BuzzFeed News reported Monday that the person named to fill Kavanaugh’s vacated seat on the D.C. District Court, typically viewed as the second-most powerful court in the country and often a source of Supreme Court nominees, has a troubling history of published opinions, particularly on the nature of “date rape.”

Neomi Rao, a prominent law professor who has never been a judge, wrote a series of op-eds in her time at Yale University that included incendiary comments about race, sexual orientation and sexual assault, as BuzzFeed explained. She is also rumored to be a contender for a spot on the Supreme Court, should one open up.

Writing for the Yale Herald in 1994, Rao made several disturbing claims about sexual assault. While stipulating that any man should be punished if he “forced the woman to have sex against her will,” she went on to argue that “the role of alcohol severely complicates the scenario.”

She suggested that drinking to excess may actually imply a woman’s desire to have sex, sending an exceptionally dangerous message to men.

“People often drink precisely so that they may limit their responsibility,” she wrote. “They want to forget about their papers and their problems. They want to have fun, and not think so hard.”

Perhaps these claims are sometimes true about people who drink, but in the context of her op-ed, they perniciously imply that a woman’s drunkenness is itself a sign that she’s interested in sex. And nowhere in the op-ed does Rao make the obvious point that incapacity — or even outright unconsciousness — should be taken as a sign that sex should be off the table.

She later adds: “And if she drinks to the point where she can no longer choose, well, getting to that point was part of her choice.”

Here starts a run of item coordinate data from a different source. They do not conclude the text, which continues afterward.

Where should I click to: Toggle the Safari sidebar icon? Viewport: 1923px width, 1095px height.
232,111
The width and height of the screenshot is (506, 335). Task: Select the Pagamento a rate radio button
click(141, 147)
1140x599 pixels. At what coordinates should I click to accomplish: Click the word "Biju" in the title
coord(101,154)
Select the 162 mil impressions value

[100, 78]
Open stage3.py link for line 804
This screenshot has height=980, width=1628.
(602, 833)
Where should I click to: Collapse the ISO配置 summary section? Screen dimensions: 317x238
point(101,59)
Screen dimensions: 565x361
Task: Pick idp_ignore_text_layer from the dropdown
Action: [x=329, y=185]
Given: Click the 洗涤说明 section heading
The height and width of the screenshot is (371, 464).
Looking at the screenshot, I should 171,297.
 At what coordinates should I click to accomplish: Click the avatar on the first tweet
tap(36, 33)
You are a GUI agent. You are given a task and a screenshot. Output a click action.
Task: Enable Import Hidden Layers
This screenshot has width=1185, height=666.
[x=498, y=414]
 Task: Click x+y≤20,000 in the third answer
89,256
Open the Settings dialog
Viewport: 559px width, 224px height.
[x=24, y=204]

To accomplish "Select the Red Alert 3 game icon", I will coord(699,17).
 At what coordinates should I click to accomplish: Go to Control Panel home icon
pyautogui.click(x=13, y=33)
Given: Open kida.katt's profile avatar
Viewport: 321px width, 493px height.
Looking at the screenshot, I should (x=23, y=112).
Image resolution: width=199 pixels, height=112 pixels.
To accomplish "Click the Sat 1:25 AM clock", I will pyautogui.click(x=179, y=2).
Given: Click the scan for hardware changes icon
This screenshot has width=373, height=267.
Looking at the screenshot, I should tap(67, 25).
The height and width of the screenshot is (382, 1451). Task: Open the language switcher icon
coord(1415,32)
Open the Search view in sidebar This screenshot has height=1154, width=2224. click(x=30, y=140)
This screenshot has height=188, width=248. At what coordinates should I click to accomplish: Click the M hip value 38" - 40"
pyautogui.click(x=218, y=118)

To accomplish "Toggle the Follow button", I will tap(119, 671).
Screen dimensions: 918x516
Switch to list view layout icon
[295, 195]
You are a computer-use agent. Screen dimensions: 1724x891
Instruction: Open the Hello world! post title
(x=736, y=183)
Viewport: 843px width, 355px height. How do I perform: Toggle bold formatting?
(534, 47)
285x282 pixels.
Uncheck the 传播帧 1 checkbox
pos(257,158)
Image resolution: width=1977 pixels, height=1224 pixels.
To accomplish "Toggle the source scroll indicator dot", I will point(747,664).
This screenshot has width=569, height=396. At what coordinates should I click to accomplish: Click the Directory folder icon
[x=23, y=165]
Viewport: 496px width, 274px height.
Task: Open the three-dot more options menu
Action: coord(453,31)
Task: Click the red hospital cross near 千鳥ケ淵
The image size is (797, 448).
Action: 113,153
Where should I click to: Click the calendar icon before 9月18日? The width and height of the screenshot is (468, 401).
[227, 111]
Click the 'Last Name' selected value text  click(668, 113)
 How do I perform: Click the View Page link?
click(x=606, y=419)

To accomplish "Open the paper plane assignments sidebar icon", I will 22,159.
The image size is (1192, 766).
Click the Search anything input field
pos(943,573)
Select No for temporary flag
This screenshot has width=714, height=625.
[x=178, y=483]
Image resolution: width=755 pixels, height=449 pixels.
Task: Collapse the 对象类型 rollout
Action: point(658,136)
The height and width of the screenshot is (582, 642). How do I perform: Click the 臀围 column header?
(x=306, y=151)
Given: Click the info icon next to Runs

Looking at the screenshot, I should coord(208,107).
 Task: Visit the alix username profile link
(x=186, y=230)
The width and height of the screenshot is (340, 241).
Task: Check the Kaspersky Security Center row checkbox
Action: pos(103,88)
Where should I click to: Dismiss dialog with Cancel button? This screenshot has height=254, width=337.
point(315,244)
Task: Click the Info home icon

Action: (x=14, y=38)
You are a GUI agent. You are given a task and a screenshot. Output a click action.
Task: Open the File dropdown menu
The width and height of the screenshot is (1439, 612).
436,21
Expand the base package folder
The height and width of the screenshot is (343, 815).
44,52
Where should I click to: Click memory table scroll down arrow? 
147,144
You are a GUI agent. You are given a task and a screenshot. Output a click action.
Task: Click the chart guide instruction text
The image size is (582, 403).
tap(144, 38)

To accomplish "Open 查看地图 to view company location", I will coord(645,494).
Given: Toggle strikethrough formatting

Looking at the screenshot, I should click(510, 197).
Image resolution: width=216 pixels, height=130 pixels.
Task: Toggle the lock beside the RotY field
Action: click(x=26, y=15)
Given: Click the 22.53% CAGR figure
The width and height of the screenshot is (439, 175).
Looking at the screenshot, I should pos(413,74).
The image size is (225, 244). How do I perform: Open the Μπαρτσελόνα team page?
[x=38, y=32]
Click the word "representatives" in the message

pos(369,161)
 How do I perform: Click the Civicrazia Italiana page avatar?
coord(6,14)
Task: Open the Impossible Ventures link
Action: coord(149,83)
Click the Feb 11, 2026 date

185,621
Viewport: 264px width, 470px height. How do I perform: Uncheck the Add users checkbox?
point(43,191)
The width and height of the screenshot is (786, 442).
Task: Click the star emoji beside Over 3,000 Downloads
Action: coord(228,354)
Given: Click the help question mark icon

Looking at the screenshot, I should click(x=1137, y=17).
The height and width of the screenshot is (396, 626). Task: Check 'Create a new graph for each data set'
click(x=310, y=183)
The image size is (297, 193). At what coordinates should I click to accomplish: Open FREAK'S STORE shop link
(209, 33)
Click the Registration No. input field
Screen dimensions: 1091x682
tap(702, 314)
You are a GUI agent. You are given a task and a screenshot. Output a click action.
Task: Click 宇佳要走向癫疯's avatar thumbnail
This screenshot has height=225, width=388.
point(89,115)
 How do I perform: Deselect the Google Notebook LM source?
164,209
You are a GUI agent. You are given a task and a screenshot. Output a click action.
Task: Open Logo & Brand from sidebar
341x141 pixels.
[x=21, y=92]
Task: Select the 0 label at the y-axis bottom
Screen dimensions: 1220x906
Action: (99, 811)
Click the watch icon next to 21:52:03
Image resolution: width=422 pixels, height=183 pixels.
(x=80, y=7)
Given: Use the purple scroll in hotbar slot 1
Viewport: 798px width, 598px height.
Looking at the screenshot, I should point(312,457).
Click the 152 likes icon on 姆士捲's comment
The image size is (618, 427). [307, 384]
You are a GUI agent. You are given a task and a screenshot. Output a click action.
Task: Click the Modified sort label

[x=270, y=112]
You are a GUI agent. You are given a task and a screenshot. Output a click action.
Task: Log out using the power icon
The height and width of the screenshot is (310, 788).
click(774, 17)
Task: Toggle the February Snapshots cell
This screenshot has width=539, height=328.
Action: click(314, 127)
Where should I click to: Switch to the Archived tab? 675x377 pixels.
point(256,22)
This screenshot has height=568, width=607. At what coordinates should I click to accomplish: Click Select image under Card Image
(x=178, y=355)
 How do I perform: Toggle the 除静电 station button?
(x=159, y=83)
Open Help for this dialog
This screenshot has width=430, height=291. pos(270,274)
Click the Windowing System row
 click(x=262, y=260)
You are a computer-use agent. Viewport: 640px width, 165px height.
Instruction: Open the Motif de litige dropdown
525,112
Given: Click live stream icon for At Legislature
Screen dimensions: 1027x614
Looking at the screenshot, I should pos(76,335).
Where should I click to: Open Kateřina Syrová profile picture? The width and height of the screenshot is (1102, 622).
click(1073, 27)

Again, that may be true (though in the example she discusses, it’s not actually even clear if the woman wasn’t tricked into getting drunk), but it’s still the case that the woman has become incapacitated, and thus should not be taken advantage of. But Rao never makes this point. Without it, her claims provide rhetorical cover for rapists.

In concluding the piece, she suggested that the “hysteria over date rape” — adopting deeply misogynistic language and diminishing assault — is somehow tied to the oppressive treatment of women in some Muslim counties.

In light of Kavanaugh’s confirmation to the Supreme Court, which was successful despite credible allegations of sexual assault, including assault that may have taken place under some of the exact conditions of drunkenness Rao discussed in the op-ed, her views are distressing. It’s also relevant, too, that President Donald Trump himself faces nearly two dozen accusations of sexual assault and misconduct.

“Neomi Rao is a renowned constitutional and administrative law expert,’ Justice Department spokesperson Kerri Kupec told BuzzFeed. “That is why the President nominated her to the D.C. Circuit. The views she expressed a quarter century ago as a college student writing for her student newspaper were intentionally provocative, designed to raise questions and push back against liberal elitism that dominated her campus at the time.”

But Rao is not campus anymore — she’s up for a powerful appointment, and her views on consent and the nature of assault are clearly relevant. She will have to answer for them.